Game 39, LastOrder-Steamhammer (replay file), was a good example of the game plan. LastOrder countered zergling with zergling for a while, then seemed to grow bored and made 4 sunkens to hide behind—far more than necessary or useful. A little later, it seemed to predict Steamhammer’s spire timing, adding excessive spores too. Steamhammer understands in principle how to react: It makes extra drones and gets ahead in both army and economy. Steamhammer could not safely attack the heavy defenses, but it could prevent LastOrder from expanding beyond its natural and win slowly. Sure enough, LastOrder tried to expand to a third, Steamhammer caught it and sent the entire army to erase the attempt—and LastOrder exploited the play, which was strategically correct but tactically wrong, hitting Steamhammer’s natural while its forces were out of position. Steamhammer’s tactical analysis is minimal; it doesn’t realize that it should destroy the expansion attempt with a small detachment.

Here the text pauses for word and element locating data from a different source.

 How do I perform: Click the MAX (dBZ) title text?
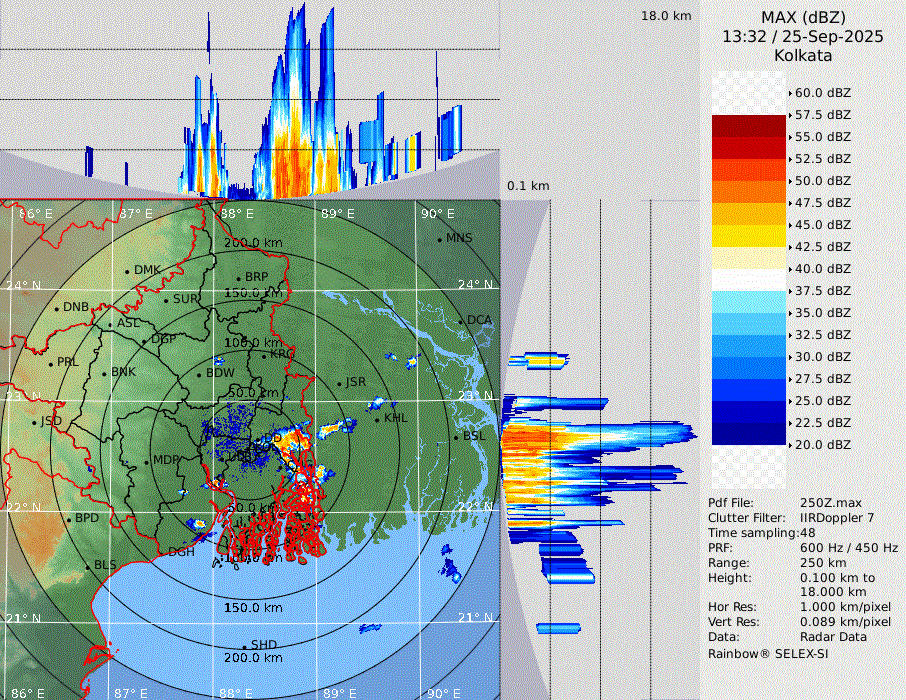point(802,17)
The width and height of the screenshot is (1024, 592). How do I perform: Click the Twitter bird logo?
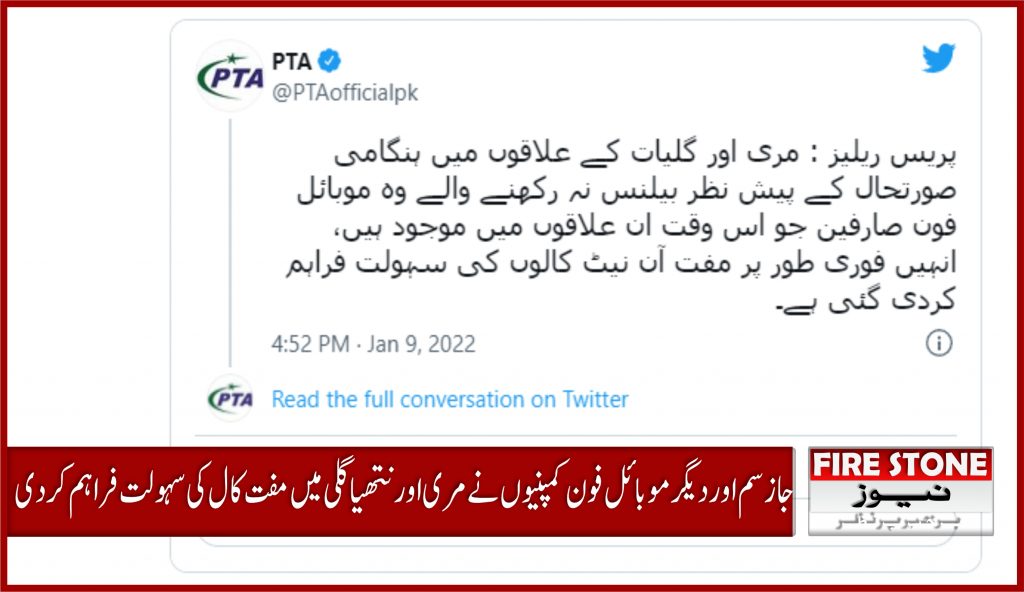click(x=938, y=58)
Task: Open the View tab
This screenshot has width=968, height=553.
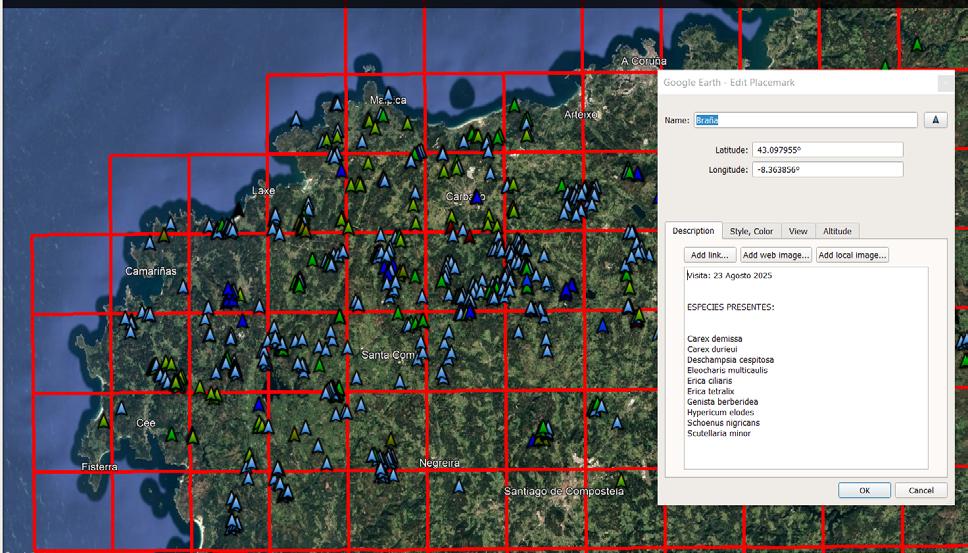Action: pyautogui.click(x=797, y=231)
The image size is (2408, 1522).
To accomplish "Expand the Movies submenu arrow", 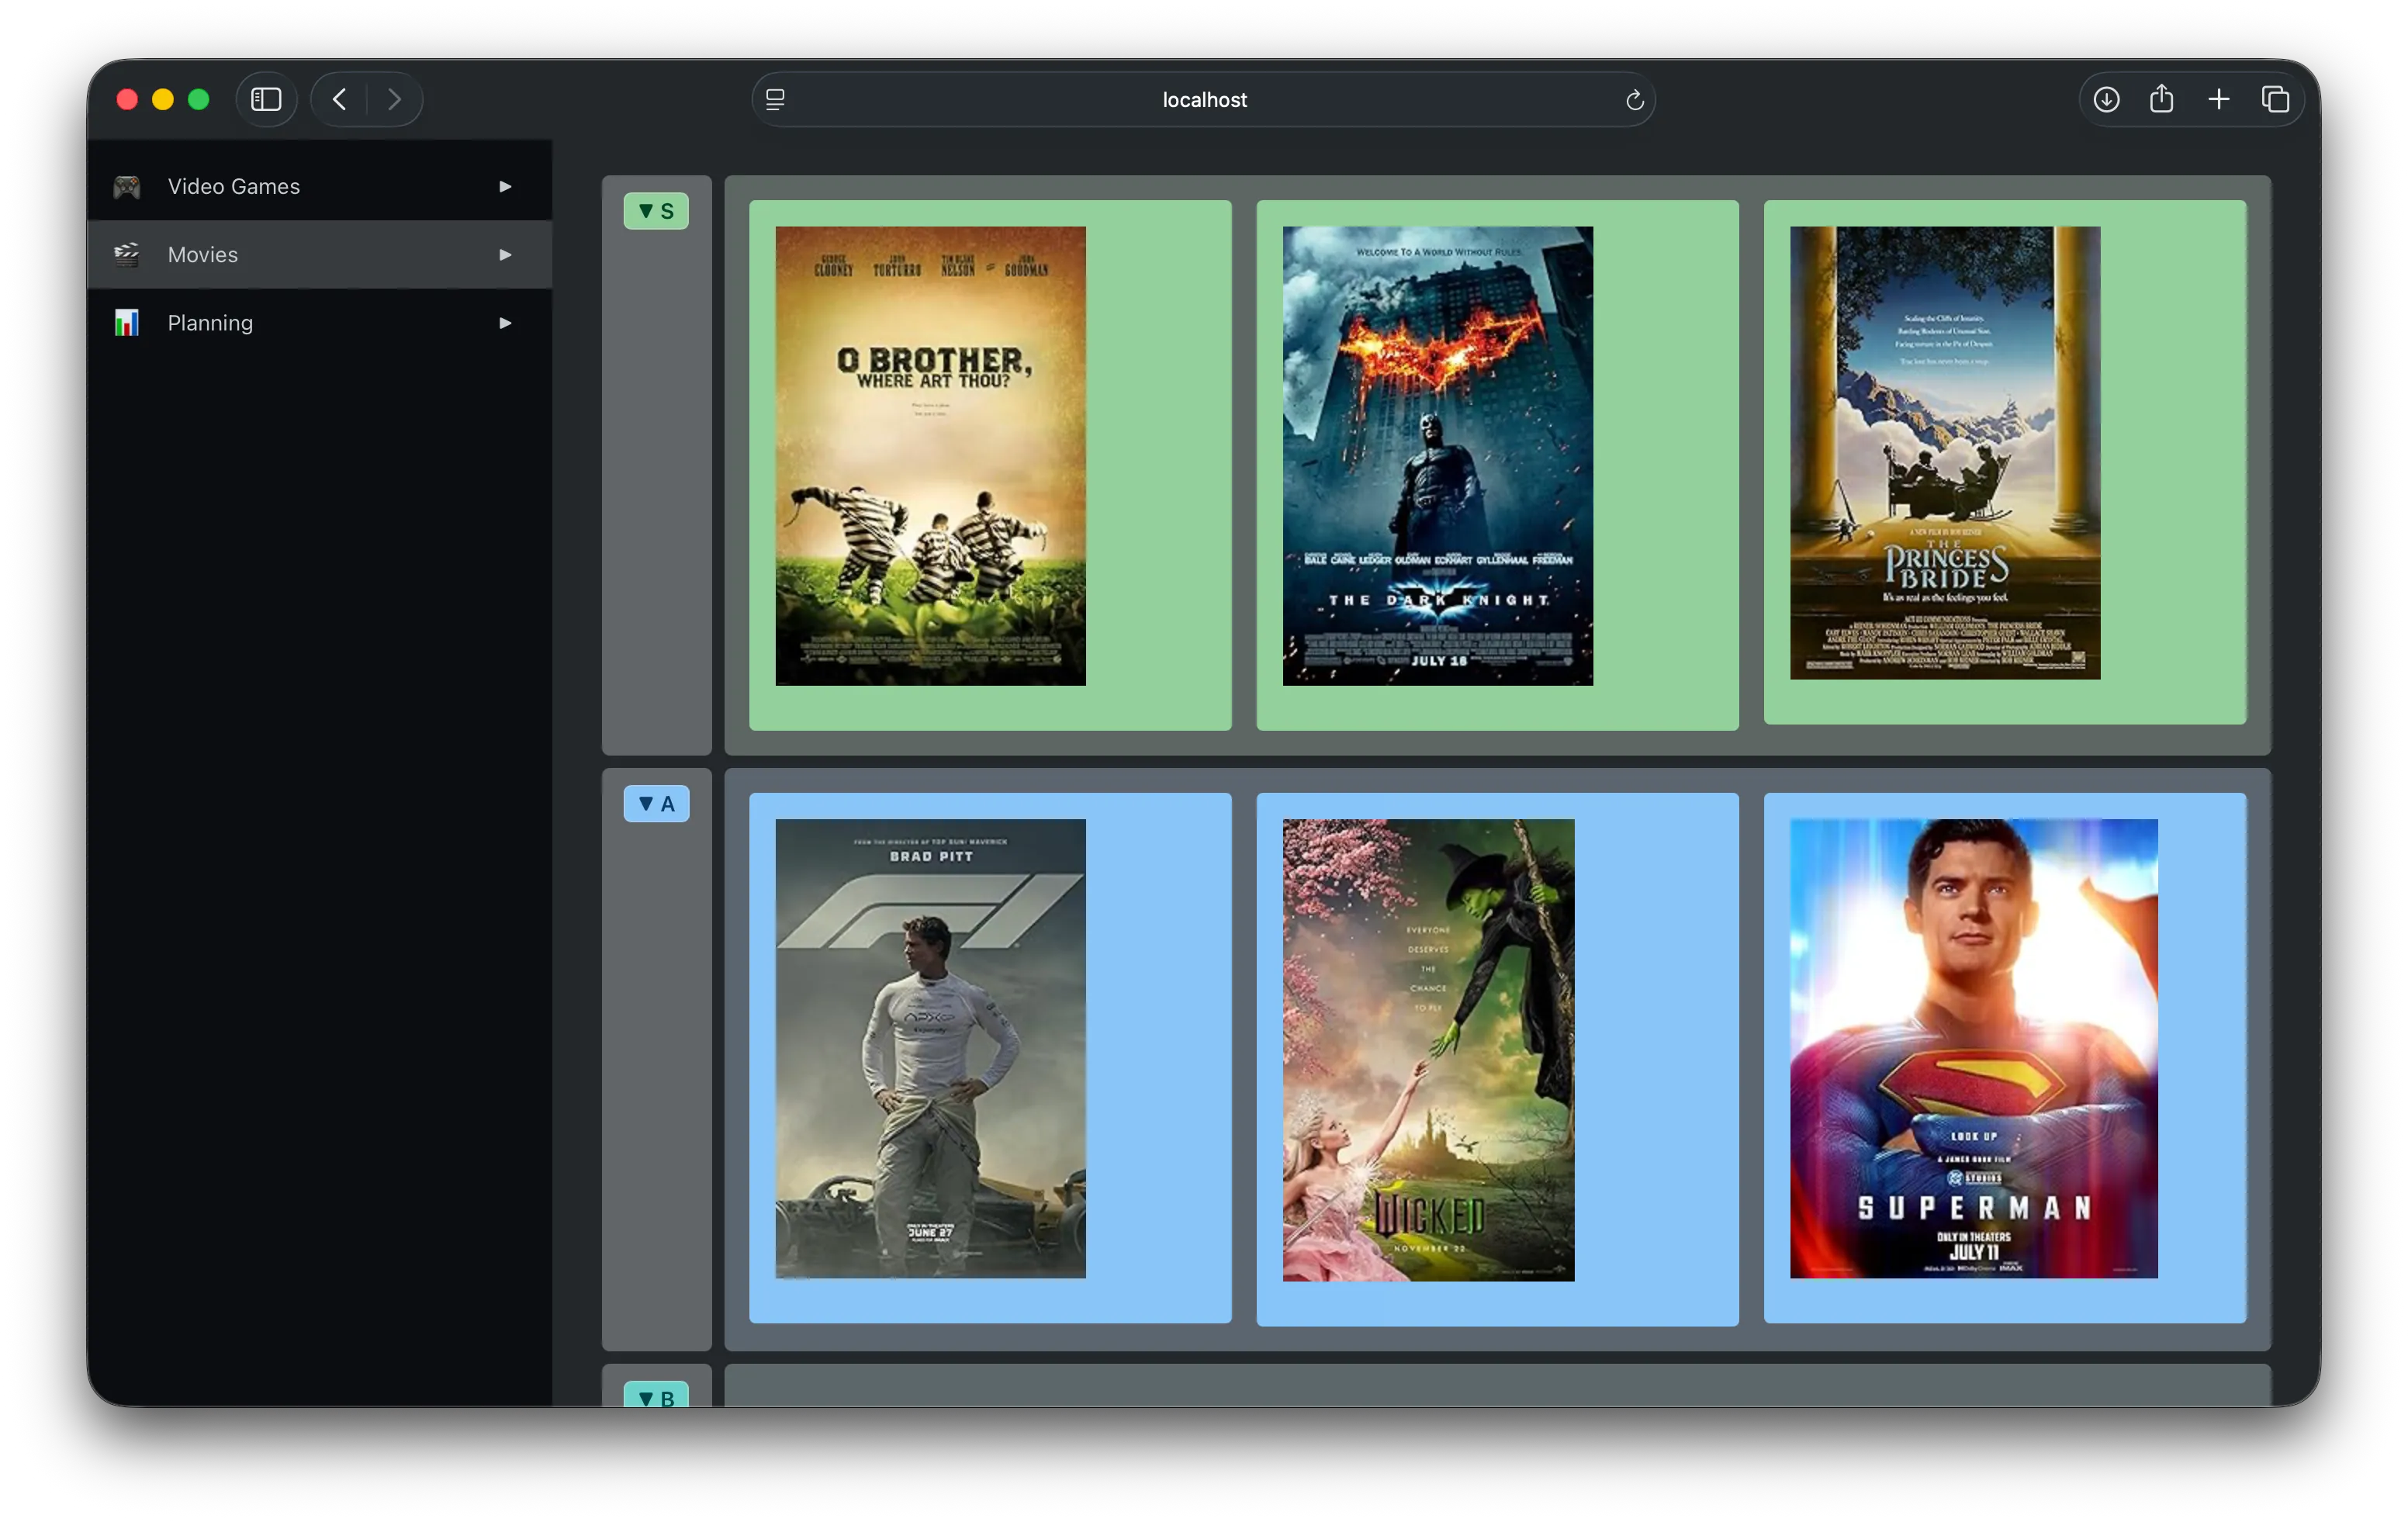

Game 33041, LastOrder-Tyr (replay file), is one of the games that makes me suspect that LastOrder overfitted. Watch what happens after 7:00. LastOrder scouts Tyr’s turtle cannons with a zergling. LastOrder immediately reacts by building... many spore colonies, a nonsensical action. I think LastOrder saw the cannons and concluded, “I’ve seen this play before, and I know what is coming: Carriers!” It believes it is playing against XIMP. It plays similarly in games against XIMP.

LastOrder is a super interesting experiment. It did not score high like CherryPi, but it applied reinforcement learning to a more difficult problem, and it is far more successful than Sijia Xu’s past experiments with machine learning in Overkill. Its middling result is worth something, and yet its play remains somewhat disappointing. LastOrder’s play is highly reactive, but the reactions are often poor and the bot’s range of play is narrow (a wider pool of training opponents should help). I didn’t give examples, but many games show dishearteningly weak macro and mistaken tech decisions (possibly a better training methodology is needed). The problem is not solved yet!